If we replaced ‘algorithm’ by ‘human’, none of this makes sense. If we’re deciding whether a human decision maker erred in some way, we don’t need to know their life story and life experiences. So we shouldn’t need to know this for an algorithm.

But a human can document their decision-making process in a way that’s interpretable by a court. Maybe that’s what we need to require from an algorithmic decision-making process.

NPR: Can Computers be Racist?


As will come as no surprise to readers of this blog, algorithms can make biased decisions.  NPR tackles this question in their latest All Tech Considered (which I was interviewed for!).

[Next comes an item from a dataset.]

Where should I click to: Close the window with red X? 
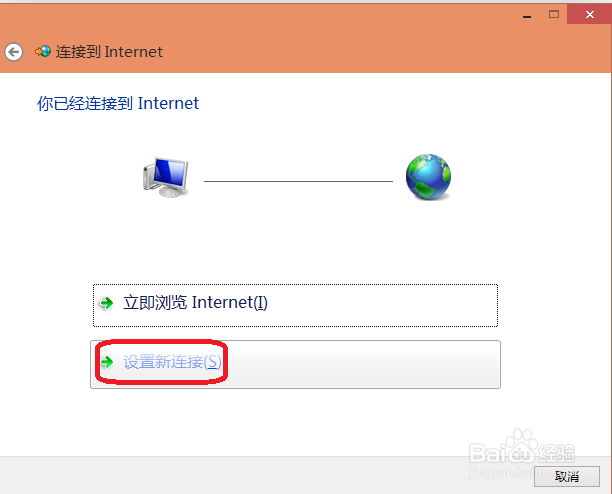coord(589,14)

They start by talking to Jacky Alcine, the software engineer who discovered that Google Photos had tagged his friend as an animal:

As Jacky points out: “One could say, ‘Oh, it’s a computer,’ I’m like OK … a computer built by whom? A computer designed by whom? A computer trained by whom?” It’s a short segment, but we go on to talk a bit about how that bias could come about.

What I want to emphasize here is that, while hiring more Black software engineers would likely help and make it more likely that these issues would be caught quickly, it is not enough. As Jacky implies, the training data itself is biased. In this case, likely by including more photos of white people and animals than of Black people. In other cases, because the labels have been created by people whose past racist decisions are being purposefully used to guide future decisions.

Consider the automated hiring algorithms now touted by many startups (Jobaline, Hirevue, Gild, …). If an all-white company attempts to use their current employees as training data, i.e., attempts to find future employees who are like their current employees, then they’re likely to continue being an all-white company. That’s because the data about their current employees encodes systemic racial bias such as differences between white and Black SAT test-takers even when controlling for ability. Algorithmic decisions will find and replicate this bias.

We need to be proactive to keep such biases from influencing algorithmic decisions.